# bunny boiler



## mentalmess (Jan 8, 2011)

Its been almost two years since d day and the ow has started acting up again. She must of followed us and found out where I work cause she is emailing me at the company site. She is blocked from everything else like our phones and personal emails. She also showed up on our property yesterday and stood in our driveway yelling that my husband owed her and needed to come fix her flat tire!

We had to call the cops and they told her to stay away or get arrested for trespass. We live in the country and she lives fifty miles away. Very embarrassing cause our youngest daughter (20) was home and witnessed all the drama.

The cops suggested getting a lawyer to write a cease and desist letter threatening action to try to get her to stop the email harassment. In our state she has not done anything yet to get a restraining order.

We don't have a lawyer and was hoping someone could tell us what kind to call. Criminal or maybe divorce or domestic lawyers? Any help is appreciated.


----------



## survivorwife (May 15, 2012)

mentalmess said:


> Its been almost two years since d day and the ow has started acting up again. She must of followed us and found out where I work cause she is emailing me at the company site. She is blocked from everything else like our phones and personal emails. She also showed up on our property yesterday and stood in our driveway yelling that my husband owed her and needed to come fix her flat tire!
> 
> We had to call the cops and they told her to stay away or get arrested for trespass. We live in the country and she lives fifty miles away. Very embarrassing cause our youngest daughter (20) was home and witnessed all the drama.
> 
> ...


A criminal attorney would be appropriate for your needs. Actually any attorney can write a cease and desist letter, however a criminal attorney would be more versed in the penalties should she fail to comply with your demand.

And being on your property would seem enough to press for trespassing charges, so a criminal attorney would know if she "crossed the line" at this point or not.

It should be fairly easy and inexpensive to have some nice criminal attorney draw up a nice intimidating letter to her.

Good luck and keep us posted.


----------



## Thor (Oct 31, 2011)

DATA EXCERPT =>
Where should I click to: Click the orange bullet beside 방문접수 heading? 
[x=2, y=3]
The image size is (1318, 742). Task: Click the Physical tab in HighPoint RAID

WORK INSTRUCTIONS =>
1. In the harassment thread, reproduce word for word everything from "And being on" down to "letter to her.".
2. According to the harassment thread, how far from mentalmess does the woman who showed up in the driveway live?

SOLUTIONS BELOW =>
1.
And being on your property would seem enough to press for trespassing charges, so a criminal attorney would know if she "crossed the line" at this point or not.

It should be fairly easy and inexpensive to have some nice criminal attorney draw up a nice intimidating letter to her.

2. Fifty miles away.